L’insoutenable réalité du corps, l’inconfortable proximité de ses douleurs et de ses joies, tous ces traits angoissants qui font véritablement de nous les chaînons manquants entre les dieux et les bêtes, sont exacerbés d’emblée dans le premier plan du film, un plan frontal et stoïque qui nous montre une main désincarnée administrant une douche froide à la protagoniste recroquevillée dans sa baignoire. Nous constatons tout de suite qu’elle souffre, son corps paraissant si frêle qu’il semble presque inadapté à la dureté de la vie. « C’est froid » crie-t-elle, s’esclaffant bientôt de rire, puis fondant en larmes. La scène est courte, mais elle semble interminable, si bien que la thèse de l’auteur apparaît alors avec une indéniable clarté. Ugly n’est pas un film sur la cruauté des gens, mais sur la cruauté de leur mortalité. C’est un film de corps brisés et meurtris, de corps ivres et ruineux dont l’esprit fiévreux devra, par la force des choses, partager les mêmes meurtrissures. C’est un film sur l’extrême inclémence de l’amour, dont l’intensité est malheureusement toujours équivalente à la douleur provoquée par son inévitable évanescence. C’est celle-ci d’ailleurs qui fera pester le protagoniste Jura lors d’une magnifique scène crépusculaire baignée du mince halo des chandelles. « Il n’y a pas d’amour, pas de compassion », hurle-t-il à des parents éplorés qui quémandent justement son amour, « il n’y a que des corps qui veulent baiser, qui veulent planifier ; nous ne sommes que des cadavres ambulants ». Mais peut-on véritablement réduire l’humanité à la réalité prosaïque des corps ? Visiblement pas puisque le film regorge de sentiments puissants et fougueux provoqués justement par cet insoutenable prosaïsme corporel.
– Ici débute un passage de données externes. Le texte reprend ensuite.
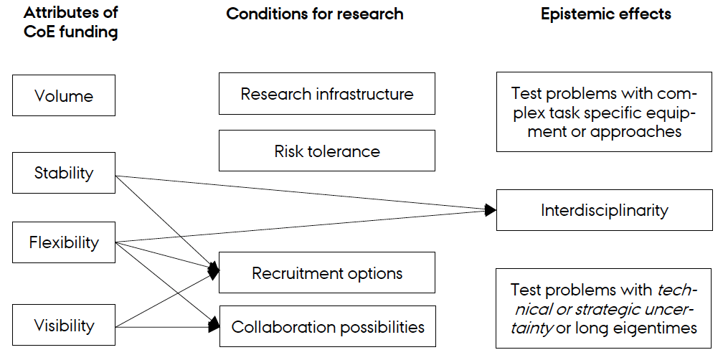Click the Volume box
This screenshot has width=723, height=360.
tap(64, 95)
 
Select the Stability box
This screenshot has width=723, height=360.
tap(64, 173)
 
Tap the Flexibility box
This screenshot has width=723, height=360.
tap(64, 242)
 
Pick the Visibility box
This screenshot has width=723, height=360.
tap(64, 325)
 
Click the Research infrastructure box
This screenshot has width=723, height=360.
tap(327, 93)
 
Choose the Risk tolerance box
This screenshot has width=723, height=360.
tap(327, 151)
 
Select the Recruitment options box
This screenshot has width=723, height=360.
tap(327, 273)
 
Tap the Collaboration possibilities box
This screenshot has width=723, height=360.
tap(327, 326)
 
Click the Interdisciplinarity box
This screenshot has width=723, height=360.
tap(604, 209)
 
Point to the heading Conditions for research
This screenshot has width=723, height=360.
tap(315, 14)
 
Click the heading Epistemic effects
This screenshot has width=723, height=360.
tap(606, 14)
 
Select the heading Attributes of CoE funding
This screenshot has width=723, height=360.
tap(70, 22)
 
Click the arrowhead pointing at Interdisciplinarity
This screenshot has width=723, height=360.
tap(491, 210)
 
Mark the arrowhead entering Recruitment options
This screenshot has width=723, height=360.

Joseph et Martha sont des amoureux autrichiens de longue date, et les parents d’Hanna, dont l’ami de cœur est un Ukrainien du nom de Jura. Malheureusement, Martha et Hanna se briseront bientôt, plongeant tête première dans un maelström de souffrance qui engloutira les deux hommes à leur suite. Victime d’un grave accident de la route, Hanna vivra des douleurs physiques insoutenables dans un hôpital décrépit de Kryvy Rih à la vue de son amoureux impuissant, tandis que c’est l’esprit de Martha qui lui fera défaut. Atteinte d’Alzheimer, cette noble aristocrate dépérira au point où son mari exaspéré finira par la traiter avec toute la condescendance réservée aux chiens.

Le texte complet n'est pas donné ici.